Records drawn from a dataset

----

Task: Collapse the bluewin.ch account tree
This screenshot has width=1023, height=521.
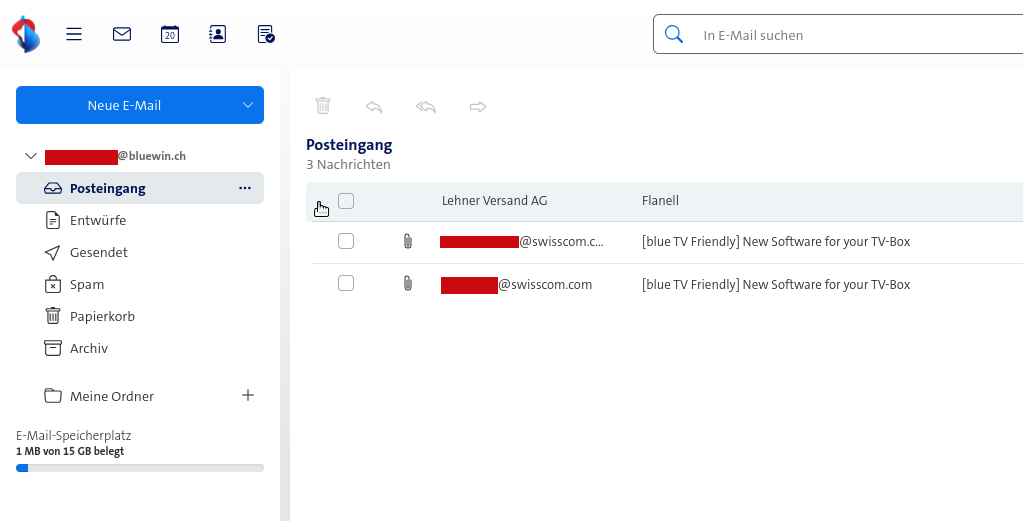Action: coord(30,156)
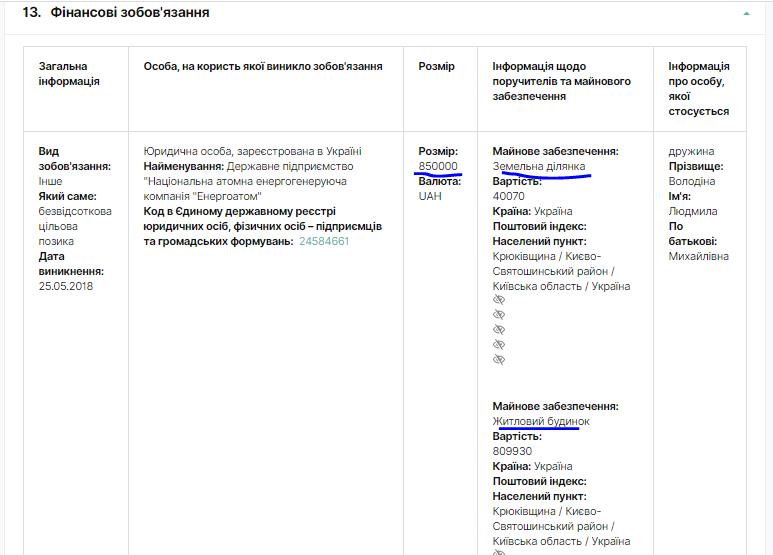The image size is (773, 555).
Task: Click underlined "Житловий будинок" text
Action: [x=541, y=421]
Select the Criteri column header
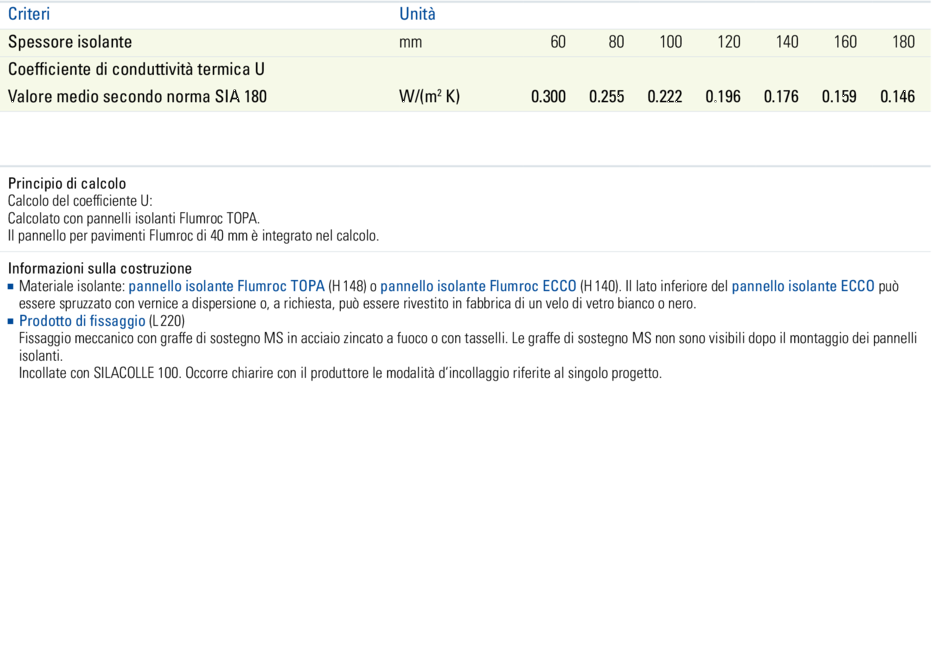Screen dimensions: 934x670 click(x=29, y=14)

----

> _ASSIGNMENT_: Retype every entry word for word, but do not carry over the pictures.

> _EXERCISE RESULT_:
Task: Collapse the bluewin.ch account tree
This screenshot has width=1023, height=521.
Action: coord(30,156)
The image size is (773, 555).
Task: Click underlined "Житловий будинок" text
Action: [x=541, y=421]
Select the Criteri column header
Screen dimensions: 934x670 click(x=29, y=14)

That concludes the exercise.